Le Professeur Mudimbe s’est aussi éteint durant l’octave pascale en ce 22ᵉ jour du mois d’avril 2025 à 83 ans. J’aimerais présenter ce qui a rendu Mudimbe très connu dans le monde scientifique, son impact sur la compréhension de l’Afrique et enfin la contribution de ses disciples au déclin ou au rayonnement de la République démocratique du Congo.
Quelle est la responsabilité du maître lorsque les disciples sont complètement noyés dans un cadre politique dont il a lui-même jugé bon de se départir ?
Dans son ouvrage majeur qui l’a fait connaitre dans le monde et qui était publié en anglais – The Invention of Africa –Mudimbe a montré une intuition plutôt exceptionnelle par rapport à sa confrontation au colonialisme dans lequel il est né et pendant lequel il vécut.
La plupart des intellectuels africains aborde l’héritage colonial en faisant ressortir les atrocités, les injustices, les brutalités et le racisme du projet colonial. Mudimbe va plutôt se focaliser sur la production des connaissances sur l’Afrique. Il fait, sur le modèle de son maître à penser Michel Foucault, de l’archéologie du savoir. Comment sait-on ce que l’on sait ? Comment connaissons-nous ce que nous connaissons sur l’Afrique ?
On peut reconnaitre ce même type de démarche chez Paulin Hountondji, Angelbert Mveng, Fabien Eboussi ou Kwasi Wiredu. En bon épistémologue-anthropologue, Mudimbe met l’accent sur le caractère insaisissable de tout un peuple. L’Afrique est un rhizome, pour emprunter le vocable de Gilles Deleuze. Elle a conservé des espèces anthropoïdes et végétaux extrêmement diversifiés.
Pour la connaitre, les colonisateurs ont cherché à l’homogénéiser et à l’infantiliser. La mission civilisatrice consistait à construire l’Africain comme une terre vierge sur laquelle il fallait cultiver la civilisation en détruisant les cultures. Ainsi, l’Afrique ne peut être connue qu’en la noyant dans un agenda homogène des puissances coloniales. Le fond de la pensée de Mudimbe est qu’en fait, les colons avaient en quelque sorte inventé l’Afrique dont ils parlaient.

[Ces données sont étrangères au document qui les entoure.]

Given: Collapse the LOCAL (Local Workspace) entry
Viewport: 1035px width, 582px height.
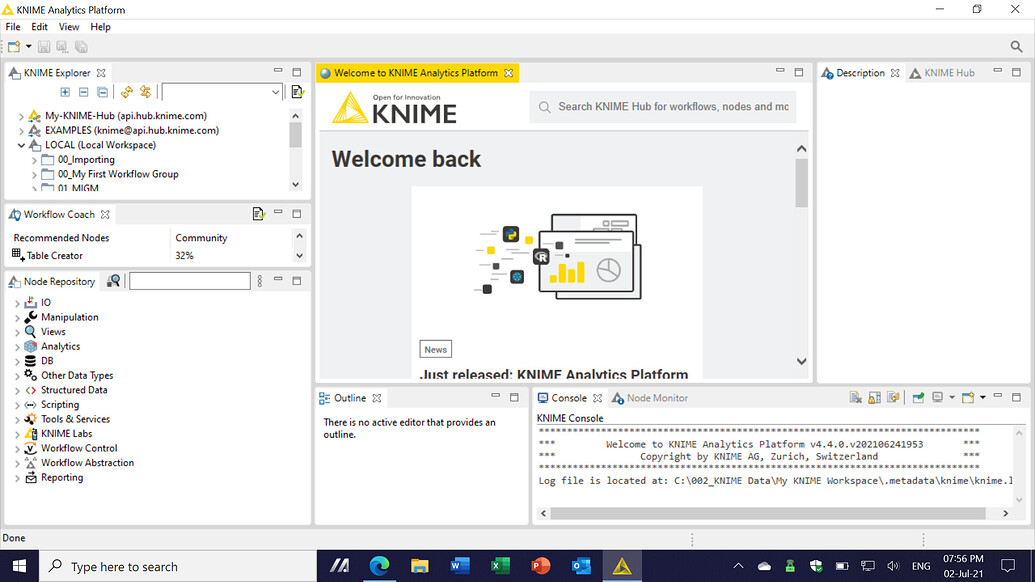Looking at the screenshot, I should [21, 144].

D’où l’invention de l’Afrique, partant de la naissance même du terme Afrique à l’expérience coloniale et des mouvements de décolonisations et enfin du néocolonialisme. Le colonisateur a travaillé sur une certaine idée de l’Afrique. L’intuition épistémologique de Mudimbe est que toute tentative de compréhension des êtres sociaux nécessite de les inventer ou d’en faire un idéal-type à la Weber, c’est-à-dire en excluant toute sa riche diversité qu’on ne peut encapsuler.
La gnose africaine relève justement de ce type d’homogénéisation. Ainsi Mudimbe est resté critique du panafricanisme, à qui il reprochait d’avoir épousé les constructions coloniales. Est-ce toute tentative de compréhension ou de définition d’un peuple qui est une construction ou une invention ? L’argument de Mudimbe est que l’Afrique est une structure dynamique, constamment en mouvement à chaque époque, c’est donc ce mouvement qui est au cœur de sa recherche. Un continent qui est constamment changeant, en processus d’échange et de changement, ne peut être appréhendé que par une connaissance inventée.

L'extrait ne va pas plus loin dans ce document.